Print exactly the lines below between the line holding "This screenshot has width=879, height=629." and the line holding "Click the zoom", inclusive, and nothing more.

Data records
----
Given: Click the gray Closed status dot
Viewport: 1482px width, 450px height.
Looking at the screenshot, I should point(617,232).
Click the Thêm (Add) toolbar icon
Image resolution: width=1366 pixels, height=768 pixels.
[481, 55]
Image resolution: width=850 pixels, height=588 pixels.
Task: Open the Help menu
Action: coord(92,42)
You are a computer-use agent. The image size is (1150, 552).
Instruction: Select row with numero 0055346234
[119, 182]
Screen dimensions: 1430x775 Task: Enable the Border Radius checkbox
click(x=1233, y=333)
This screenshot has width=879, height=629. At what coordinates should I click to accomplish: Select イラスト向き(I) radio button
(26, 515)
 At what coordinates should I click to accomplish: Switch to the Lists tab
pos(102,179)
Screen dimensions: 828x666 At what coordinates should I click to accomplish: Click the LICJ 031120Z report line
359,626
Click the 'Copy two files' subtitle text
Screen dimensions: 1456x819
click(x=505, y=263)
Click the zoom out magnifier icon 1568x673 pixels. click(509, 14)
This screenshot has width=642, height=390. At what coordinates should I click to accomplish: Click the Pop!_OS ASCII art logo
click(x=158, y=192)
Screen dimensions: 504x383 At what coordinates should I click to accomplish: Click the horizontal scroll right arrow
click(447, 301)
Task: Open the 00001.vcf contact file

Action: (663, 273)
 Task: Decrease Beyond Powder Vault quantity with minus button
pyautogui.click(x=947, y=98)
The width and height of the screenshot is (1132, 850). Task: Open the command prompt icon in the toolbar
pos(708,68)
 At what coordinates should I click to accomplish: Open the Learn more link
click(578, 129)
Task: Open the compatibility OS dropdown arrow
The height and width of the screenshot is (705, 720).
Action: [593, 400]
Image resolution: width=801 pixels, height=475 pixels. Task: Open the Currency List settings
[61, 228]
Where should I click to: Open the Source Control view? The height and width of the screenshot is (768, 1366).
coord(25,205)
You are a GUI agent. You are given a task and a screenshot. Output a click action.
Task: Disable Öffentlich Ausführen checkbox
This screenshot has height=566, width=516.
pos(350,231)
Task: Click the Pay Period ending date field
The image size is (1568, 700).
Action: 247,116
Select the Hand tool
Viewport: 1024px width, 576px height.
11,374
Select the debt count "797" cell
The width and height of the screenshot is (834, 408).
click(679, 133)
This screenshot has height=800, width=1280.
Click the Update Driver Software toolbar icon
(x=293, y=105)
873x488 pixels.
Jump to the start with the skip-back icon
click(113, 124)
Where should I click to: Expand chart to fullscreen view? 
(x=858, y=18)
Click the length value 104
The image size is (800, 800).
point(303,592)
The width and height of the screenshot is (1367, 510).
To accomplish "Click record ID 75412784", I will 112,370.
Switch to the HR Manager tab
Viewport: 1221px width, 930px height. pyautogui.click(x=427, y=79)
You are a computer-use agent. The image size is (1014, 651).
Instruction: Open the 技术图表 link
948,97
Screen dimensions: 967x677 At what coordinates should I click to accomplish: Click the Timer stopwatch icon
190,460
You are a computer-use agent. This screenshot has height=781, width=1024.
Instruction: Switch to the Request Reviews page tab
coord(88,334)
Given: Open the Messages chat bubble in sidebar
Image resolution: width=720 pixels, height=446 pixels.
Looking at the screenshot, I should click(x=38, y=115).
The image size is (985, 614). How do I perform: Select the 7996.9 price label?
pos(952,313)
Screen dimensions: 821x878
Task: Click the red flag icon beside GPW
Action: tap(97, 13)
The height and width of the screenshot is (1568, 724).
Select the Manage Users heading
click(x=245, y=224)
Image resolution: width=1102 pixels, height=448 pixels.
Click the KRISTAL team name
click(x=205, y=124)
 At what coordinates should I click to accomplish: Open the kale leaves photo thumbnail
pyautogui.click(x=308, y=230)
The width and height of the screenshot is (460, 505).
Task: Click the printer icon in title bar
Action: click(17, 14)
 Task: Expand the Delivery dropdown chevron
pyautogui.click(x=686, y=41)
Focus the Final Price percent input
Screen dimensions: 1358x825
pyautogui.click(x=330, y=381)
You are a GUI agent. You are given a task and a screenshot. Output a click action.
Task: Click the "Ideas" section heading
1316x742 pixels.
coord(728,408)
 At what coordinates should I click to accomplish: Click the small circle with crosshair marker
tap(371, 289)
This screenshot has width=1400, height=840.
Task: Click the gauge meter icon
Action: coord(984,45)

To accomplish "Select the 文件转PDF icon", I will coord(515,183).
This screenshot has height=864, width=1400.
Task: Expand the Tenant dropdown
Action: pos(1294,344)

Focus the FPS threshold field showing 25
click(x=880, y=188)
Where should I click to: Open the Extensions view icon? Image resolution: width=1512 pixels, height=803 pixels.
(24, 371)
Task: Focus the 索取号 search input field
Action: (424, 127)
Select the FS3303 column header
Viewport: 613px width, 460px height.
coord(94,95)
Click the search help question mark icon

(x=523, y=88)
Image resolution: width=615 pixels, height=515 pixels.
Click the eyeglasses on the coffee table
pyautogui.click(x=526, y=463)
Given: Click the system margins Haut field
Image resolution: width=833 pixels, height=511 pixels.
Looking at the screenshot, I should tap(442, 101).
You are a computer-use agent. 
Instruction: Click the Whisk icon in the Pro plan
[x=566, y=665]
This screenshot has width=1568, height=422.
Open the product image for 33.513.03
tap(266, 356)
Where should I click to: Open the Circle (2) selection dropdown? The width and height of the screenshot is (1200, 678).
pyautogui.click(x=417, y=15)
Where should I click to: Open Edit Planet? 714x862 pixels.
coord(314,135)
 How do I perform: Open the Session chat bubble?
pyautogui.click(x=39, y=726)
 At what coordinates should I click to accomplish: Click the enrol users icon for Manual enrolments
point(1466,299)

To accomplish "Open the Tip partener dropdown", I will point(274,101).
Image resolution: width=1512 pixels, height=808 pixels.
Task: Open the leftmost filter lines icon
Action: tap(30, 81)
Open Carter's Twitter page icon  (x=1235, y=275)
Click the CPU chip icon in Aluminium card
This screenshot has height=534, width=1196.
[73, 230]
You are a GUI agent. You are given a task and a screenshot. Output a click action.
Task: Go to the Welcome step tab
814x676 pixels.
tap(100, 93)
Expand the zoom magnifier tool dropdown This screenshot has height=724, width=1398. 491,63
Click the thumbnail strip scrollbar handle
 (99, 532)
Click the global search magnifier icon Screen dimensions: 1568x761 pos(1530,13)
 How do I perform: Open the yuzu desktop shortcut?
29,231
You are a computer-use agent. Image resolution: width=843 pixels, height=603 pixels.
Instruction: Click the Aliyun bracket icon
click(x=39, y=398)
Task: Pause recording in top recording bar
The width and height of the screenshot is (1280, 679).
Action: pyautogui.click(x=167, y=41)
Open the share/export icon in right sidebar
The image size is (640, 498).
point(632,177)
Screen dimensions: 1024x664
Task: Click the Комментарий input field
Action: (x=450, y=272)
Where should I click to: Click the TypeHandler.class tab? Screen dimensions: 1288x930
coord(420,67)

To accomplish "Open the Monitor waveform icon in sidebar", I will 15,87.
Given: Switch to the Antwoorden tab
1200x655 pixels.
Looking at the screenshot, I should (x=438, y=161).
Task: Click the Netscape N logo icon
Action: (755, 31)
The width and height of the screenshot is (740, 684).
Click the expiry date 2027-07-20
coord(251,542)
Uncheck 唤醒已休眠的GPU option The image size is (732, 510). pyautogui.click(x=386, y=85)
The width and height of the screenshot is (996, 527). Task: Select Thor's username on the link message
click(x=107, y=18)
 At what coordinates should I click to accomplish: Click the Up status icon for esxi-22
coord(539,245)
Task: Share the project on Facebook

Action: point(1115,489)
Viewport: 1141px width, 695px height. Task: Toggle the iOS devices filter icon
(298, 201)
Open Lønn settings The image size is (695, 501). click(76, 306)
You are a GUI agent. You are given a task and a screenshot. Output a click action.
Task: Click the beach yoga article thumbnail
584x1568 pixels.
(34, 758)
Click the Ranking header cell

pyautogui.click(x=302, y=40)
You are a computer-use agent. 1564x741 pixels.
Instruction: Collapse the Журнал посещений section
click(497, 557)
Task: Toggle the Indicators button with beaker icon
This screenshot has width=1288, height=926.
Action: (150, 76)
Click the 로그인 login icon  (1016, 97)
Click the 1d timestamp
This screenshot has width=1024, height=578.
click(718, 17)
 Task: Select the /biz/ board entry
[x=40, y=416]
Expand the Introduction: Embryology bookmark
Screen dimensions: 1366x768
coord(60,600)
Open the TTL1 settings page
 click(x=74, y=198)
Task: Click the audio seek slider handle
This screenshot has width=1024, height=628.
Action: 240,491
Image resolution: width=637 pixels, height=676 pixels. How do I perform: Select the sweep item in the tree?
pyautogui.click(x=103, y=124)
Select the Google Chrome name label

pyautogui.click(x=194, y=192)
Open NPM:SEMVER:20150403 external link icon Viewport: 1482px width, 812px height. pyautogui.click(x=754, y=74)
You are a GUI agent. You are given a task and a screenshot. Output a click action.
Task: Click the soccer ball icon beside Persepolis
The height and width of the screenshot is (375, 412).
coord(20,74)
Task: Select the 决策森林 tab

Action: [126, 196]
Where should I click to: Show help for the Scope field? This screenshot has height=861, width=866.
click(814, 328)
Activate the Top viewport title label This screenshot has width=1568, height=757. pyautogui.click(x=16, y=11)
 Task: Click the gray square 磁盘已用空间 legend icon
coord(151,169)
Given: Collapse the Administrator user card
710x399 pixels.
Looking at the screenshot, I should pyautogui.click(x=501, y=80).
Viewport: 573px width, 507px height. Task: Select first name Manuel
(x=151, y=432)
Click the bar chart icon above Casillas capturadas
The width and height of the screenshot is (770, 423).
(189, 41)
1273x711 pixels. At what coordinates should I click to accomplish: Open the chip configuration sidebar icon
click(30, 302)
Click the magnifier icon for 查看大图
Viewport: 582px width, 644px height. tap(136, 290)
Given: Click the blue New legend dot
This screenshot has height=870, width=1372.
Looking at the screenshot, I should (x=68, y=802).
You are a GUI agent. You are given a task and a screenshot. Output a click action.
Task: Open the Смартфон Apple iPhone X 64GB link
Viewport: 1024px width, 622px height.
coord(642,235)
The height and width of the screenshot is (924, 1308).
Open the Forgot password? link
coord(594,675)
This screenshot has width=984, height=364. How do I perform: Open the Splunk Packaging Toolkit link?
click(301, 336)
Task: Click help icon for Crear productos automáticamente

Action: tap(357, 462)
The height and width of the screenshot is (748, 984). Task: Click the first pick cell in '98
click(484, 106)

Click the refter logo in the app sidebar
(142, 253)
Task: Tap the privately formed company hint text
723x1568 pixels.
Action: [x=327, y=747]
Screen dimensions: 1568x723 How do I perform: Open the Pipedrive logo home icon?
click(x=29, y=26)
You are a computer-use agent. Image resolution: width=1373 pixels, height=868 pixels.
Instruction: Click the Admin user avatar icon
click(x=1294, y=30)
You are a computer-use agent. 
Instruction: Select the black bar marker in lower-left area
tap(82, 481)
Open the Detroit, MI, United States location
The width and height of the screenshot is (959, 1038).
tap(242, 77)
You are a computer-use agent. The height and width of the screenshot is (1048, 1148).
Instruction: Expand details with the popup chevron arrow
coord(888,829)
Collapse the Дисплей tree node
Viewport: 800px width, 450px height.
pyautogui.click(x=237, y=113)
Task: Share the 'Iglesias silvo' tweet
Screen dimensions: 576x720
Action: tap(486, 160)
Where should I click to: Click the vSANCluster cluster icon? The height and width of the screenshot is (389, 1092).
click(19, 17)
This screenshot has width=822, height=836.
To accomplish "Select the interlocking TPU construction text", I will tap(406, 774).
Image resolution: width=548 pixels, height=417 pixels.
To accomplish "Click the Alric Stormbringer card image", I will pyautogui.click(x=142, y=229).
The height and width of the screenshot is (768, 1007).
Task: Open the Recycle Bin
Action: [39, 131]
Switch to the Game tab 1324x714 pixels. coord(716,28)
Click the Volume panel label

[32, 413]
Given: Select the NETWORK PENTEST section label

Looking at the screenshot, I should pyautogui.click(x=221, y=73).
----
• [Answer area]
This screenshot has width=879, height=629. At what coordinates should I click to accomplish: Select イラスト向き(I) radio button
(26, 515)
 At what coordinates should I click to accomplish: Switch to the Lists tab
pos(102,179)
Screen dimensions: 828x666 At what coordinates should I click to accomplish: Click the LICJ 031120Z report line
359,626
Click the 'Copy two files' subtitle text
Screen dimensions: 1456x819
click(x=505, y=263)
Click the zoom out magnifier icon 1568x673 pixels. click(509, 14)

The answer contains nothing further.